A busca por vida extraterrestre está sendo conduzida de diferentes maneiras. Alguns projetos se concentram em “vizinhos” como Marte ou a lua joviana Europa, enquanto outros apontam diretamente para estrelas remotas ou aglomerados que poderiam gerar atividade. Dois bons exemplos são o SETI, com o qual qualquer pessoa pode colaborar via SETI@Home, e Breakthrough Listen apresentado em meados do ano passado. A razão para tudo isso é mais do que óbvia: precisamos saber se não estamos sozinhos no universo. Mas e se encontrarmos essa prova definitiva? Imagine, por um instante, que um de nossos telescópios receba algo que deixaria a famosa sinal Wow! de 1977 mordendo a poeira. Nenhum satélite defeituoso, nem condições atmosféricas estranhas. Uma mensagem clara, direta e definitivamente artificial. Há “alguém” do outro lado dessa mensagem, e quer que saibamos. O que foi enviado? Algo assim:
Na verdade, isso não é nada mais do que um desafio criado pelo astrofísico René Heller do Instituto Max Planck. A apresentação formal do desafio (link abaixo) inclui outros detalhes muito importantes sobre a mensagem: sua origem está a cerca de 50 anos-luz da Terra e chegou como uma série de pulsos longos e curtos em uma banda muito estreita, na frequência de 452.12919 MHz. Os pulsos representam dígitos binários e você, tradutor estelar em representação de toda a espécie humana (sem pressão!), deve decifrar a mensagem. Se fizer isso corretamente, poderá responder a detalhes específicos, como a altura média de nossos colegas extraterrestres, qual é o seu tempo de vida, qual é a escala dos dispositivos que usaram para enviar a mensagem, há quanto tempo tentam se comunicar com alguém, em que tipo de objeto vivem (lua? planeta?) e qual a idade do seu sistema estelar.
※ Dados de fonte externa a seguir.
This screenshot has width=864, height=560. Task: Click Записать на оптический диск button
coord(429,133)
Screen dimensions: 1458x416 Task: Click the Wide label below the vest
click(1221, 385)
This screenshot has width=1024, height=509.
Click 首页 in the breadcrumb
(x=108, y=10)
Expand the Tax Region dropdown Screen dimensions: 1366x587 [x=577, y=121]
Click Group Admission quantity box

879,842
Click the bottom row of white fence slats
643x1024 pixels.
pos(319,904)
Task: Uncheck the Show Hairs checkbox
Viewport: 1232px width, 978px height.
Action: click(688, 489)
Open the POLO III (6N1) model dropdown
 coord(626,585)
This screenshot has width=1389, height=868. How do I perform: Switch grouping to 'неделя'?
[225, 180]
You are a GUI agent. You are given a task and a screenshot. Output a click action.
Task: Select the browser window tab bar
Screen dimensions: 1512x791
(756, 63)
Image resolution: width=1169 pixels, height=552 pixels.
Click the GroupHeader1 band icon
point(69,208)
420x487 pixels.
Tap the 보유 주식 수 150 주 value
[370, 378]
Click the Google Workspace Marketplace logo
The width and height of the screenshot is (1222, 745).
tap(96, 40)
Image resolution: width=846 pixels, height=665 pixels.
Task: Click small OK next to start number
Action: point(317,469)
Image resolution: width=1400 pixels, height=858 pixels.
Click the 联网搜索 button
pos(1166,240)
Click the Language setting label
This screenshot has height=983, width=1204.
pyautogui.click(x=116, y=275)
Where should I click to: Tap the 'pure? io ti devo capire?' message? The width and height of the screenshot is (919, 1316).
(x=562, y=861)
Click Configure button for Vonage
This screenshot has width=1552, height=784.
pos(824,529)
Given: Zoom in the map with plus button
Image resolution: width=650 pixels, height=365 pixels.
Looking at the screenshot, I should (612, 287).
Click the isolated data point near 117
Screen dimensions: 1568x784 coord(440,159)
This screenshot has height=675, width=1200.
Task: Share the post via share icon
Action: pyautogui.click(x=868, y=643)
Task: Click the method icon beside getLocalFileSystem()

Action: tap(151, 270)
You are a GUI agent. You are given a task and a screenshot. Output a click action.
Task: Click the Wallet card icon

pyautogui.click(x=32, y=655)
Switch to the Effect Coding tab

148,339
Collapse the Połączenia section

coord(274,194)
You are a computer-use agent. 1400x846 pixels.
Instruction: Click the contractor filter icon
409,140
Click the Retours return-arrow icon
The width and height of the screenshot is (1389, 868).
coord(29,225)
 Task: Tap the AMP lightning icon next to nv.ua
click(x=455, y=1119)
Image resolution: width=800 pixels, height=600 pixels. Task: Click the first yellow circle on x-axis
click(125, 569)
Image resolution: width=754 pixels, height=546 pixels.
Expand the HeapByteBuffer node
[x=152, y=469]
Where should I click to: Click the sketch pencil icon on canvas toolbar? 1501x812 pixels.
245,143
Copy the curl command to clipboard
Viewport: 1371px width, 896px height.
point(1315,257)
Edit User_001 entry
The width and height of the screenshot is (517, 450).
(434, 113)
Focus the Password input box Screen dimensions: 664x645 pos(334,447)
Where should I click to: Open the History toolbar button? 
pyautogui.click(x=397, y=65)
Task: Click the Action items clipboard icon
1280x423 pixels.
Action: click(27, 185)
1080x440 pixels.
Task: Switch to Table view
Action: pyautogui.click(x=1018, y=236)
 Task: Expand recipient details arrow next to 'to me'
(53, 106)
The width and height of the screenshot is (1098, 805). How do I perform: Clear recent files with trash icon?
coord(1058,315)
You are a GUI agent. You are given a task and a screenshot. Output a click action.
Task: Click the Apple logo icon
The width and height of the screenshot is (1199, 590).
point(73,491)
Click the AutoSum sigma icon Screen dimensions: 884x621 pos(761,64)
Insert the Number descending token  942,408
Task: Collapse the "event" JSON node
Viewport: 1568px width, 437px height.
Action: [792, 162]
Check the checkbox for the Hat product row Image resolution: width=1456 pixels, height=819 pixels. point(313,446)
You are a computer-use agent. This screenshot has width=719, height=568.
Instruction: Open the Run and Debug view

As regras para esse desafio são bastante simples, pois permitem ações colaborativas, discussões em redes sociais e a solicitação de três ajudas pelos canais oficiais (e-mail, Twitter e Facebook disponíveis no anúncio oficial), mas a quantidade de interessados tem sido tão grande que Heller simplesmente não consegue responder a todos. Interessado? Nesse caso, você tem até o próximo 3 de junho, data em que as respostas corretas serão publicadas.